▸ **TASK OBJECTIVE**: Copy the rows below word for word, leaving out the pictures.

▸ **INFORMATION SHOWN**:

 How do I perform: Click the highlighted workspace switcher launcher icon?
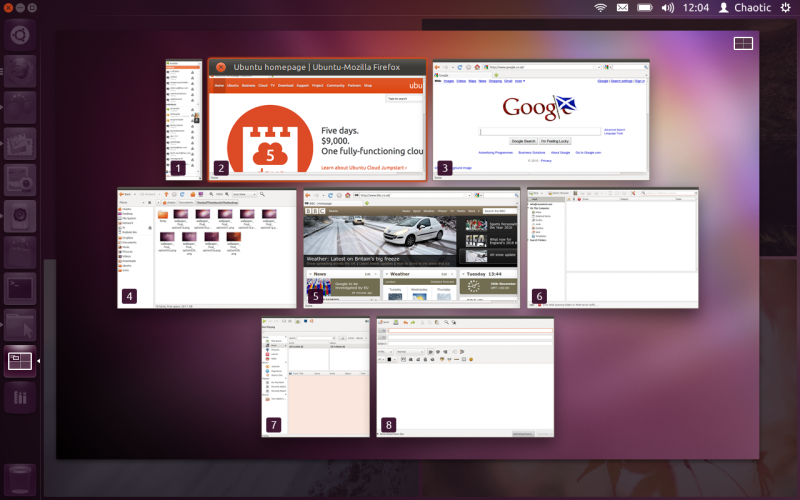(x=20, y=360)
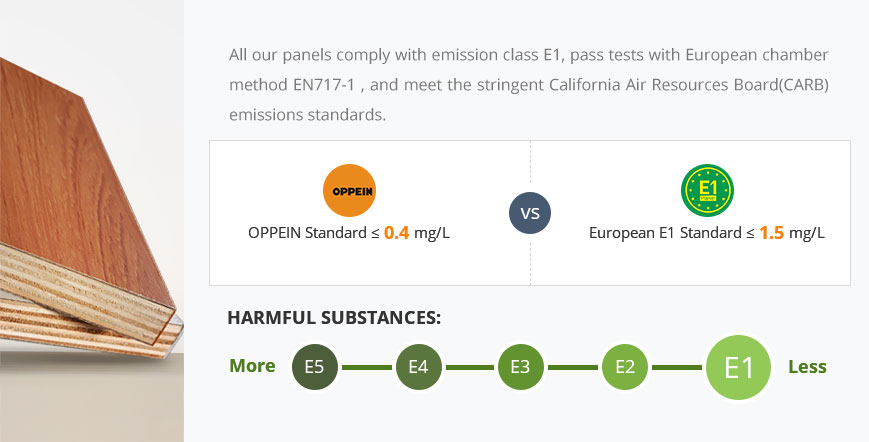Click the 'More' label on scale
Screen dimensions: 869x442
[252, 366]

▸ **WORKED ANSWER**:
 How do I perform: Click the highlighted workspace switcher launcher icon?
(x=20, y=360)
Click the 'More' label on scale
Screen dimensions: 869x442
[252, 366]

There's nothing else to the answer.